I had this same problem using my Jackson nex-gen auto dark so this is why I stopped using it and went back to a glass lense I agree sometims i have this still on a certain angle but not to often. I say stay with the gold lense there dam clearer then anything else, I won't go to a auto dark and will stay with a philips safety lense till the day I die thanks to Henry there some dam good leses
Ok. Since you don't want any scratches on the gold lens, then you need a gap, but if the gap is small enough, it should minimize the double vision.
I would wrap the edges of the gold lens in electrical tape (the scotch 33 I use is 7 mil thick), and leave out a gasket between the filter and cover.
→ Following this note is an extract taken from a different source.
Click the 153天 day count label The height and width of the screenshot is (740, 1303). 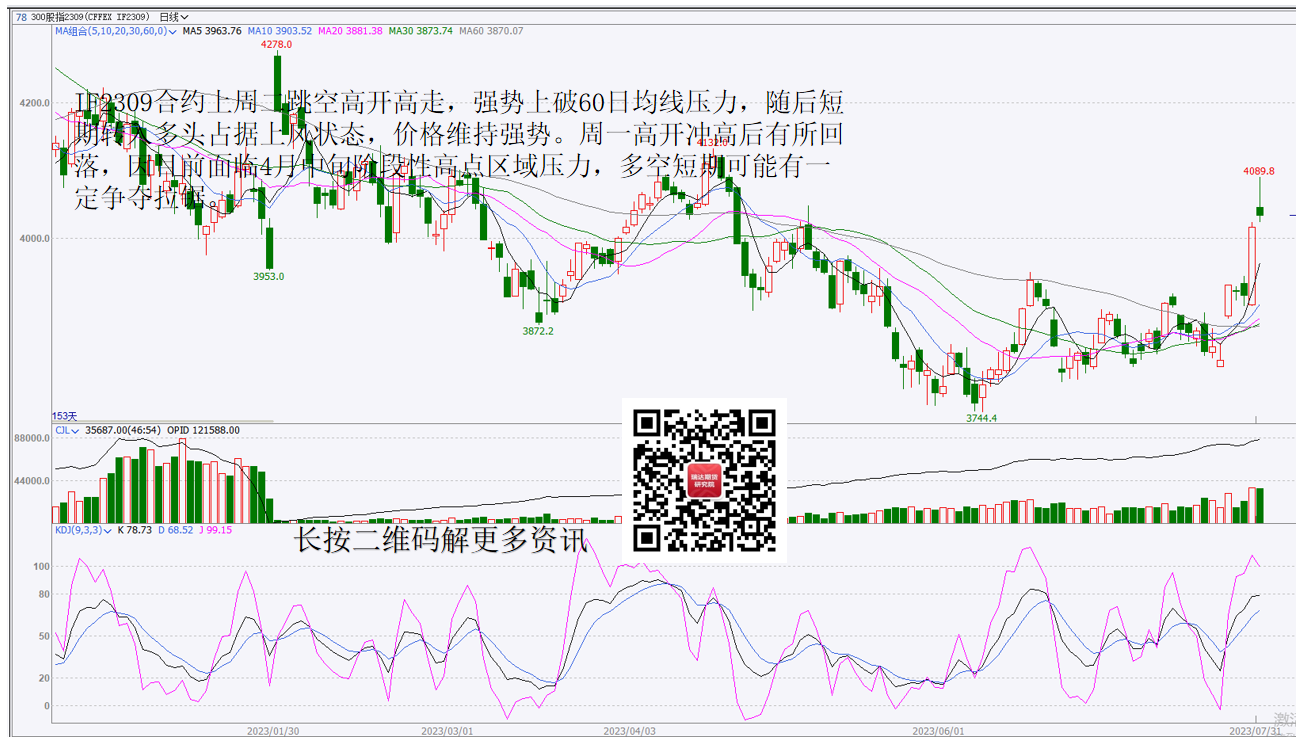point(64,416)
All lenses will reflect off their outer surfaces, and so in a multi-lens system, light will always reflect off the front of a rear lens, some of which will reflect back from the rear of a front lens and make it back as a second image. This is the "lens flare" effect you get with a camera pointed near the sun. The larger the separation between the elements, the more the secondary image will be displaced (which is why doublet lenses are glued together to have zero separation).
If you look very closely in a mirror, you will also see a second image, which is reflected off the front of the glass (the primary image is reflected off the rear silvered surface). The reason that isn't annoying, is that the primary image is so much brighter than the secondary, that you don't notice the other reflection.
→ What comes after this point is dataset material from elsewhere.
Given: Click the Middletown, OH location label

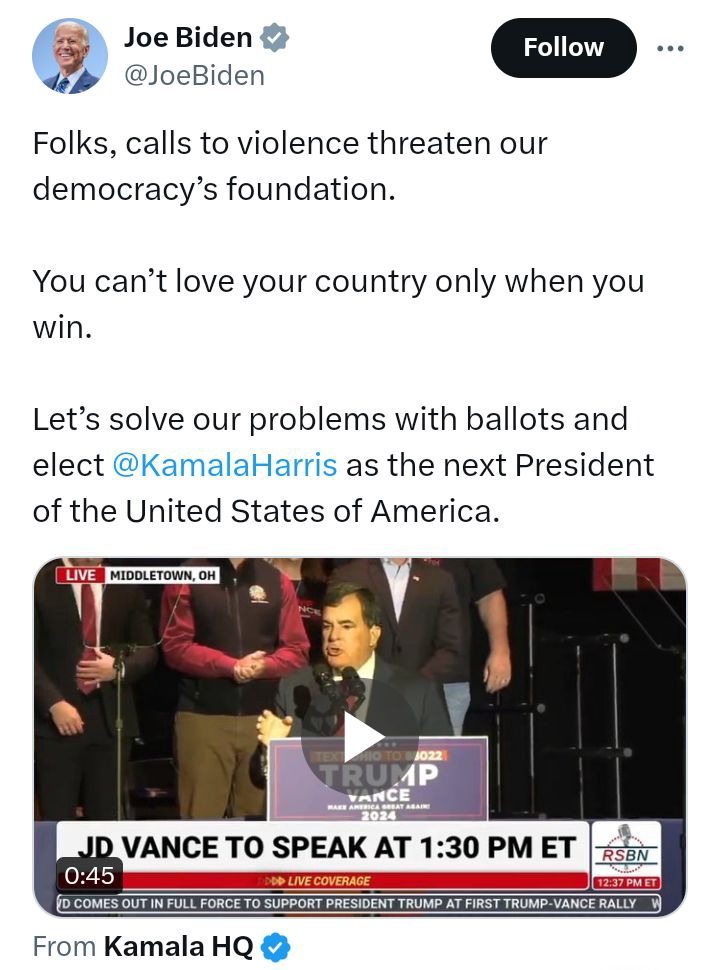Looking at the screenshot, I should click(x=162, y=575).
Your gold lens works by reflecting, so there is much more light reflected off its front surface than would be reflected from a green filter.
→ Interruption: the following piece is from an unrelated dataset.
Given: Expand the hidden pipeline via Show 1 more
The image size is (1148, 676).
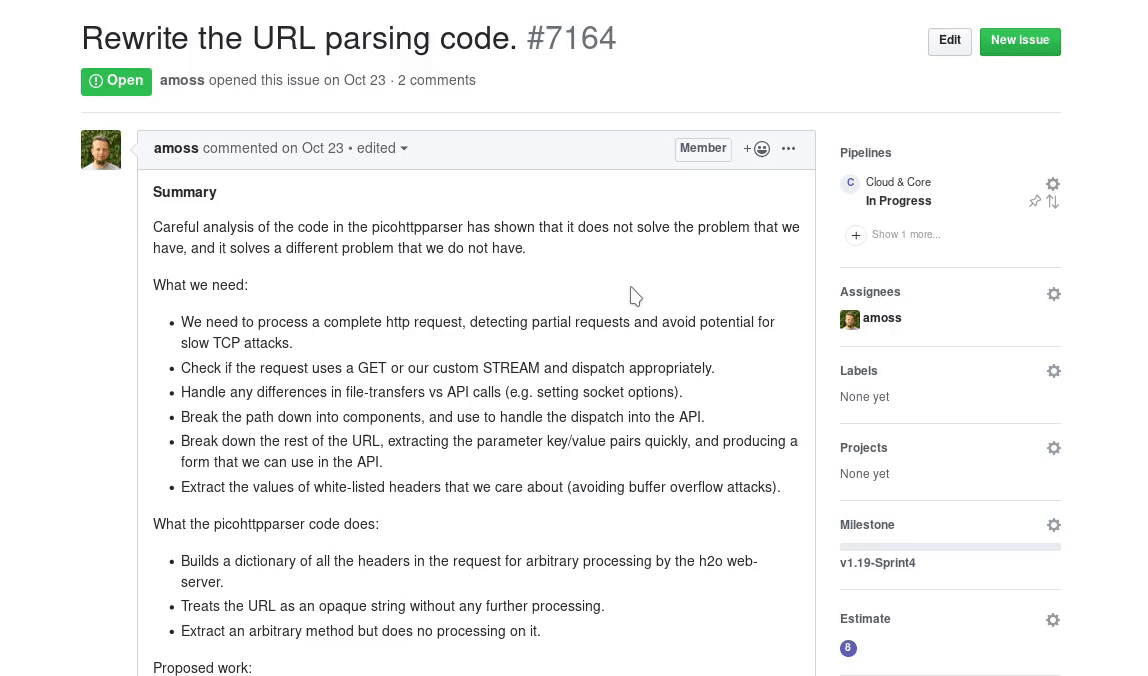Looking at the screenshot, I should pos(905,234).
Say that the rear surface of the cover lens reflects back 5% of the light, and the gold filter sends forward very nearly 100% of the light, but the green filter only reflects forward 10% of the light, then the ghost image with the gold filter will be quite visible, but the ghost image with the green filter will be too dim to see.
I've seen ghost images with my Speedglas, but they're a little different. The Speedglas is highly reflective on the front, but the cover is curved, so the ghost is distorted (smaller than the actual image), and moves quickly across your view. It is also only visible from just a couple of angles.
With a flat filter and cover, it will be the same size as what you're seeing, and will follow the image across all angles.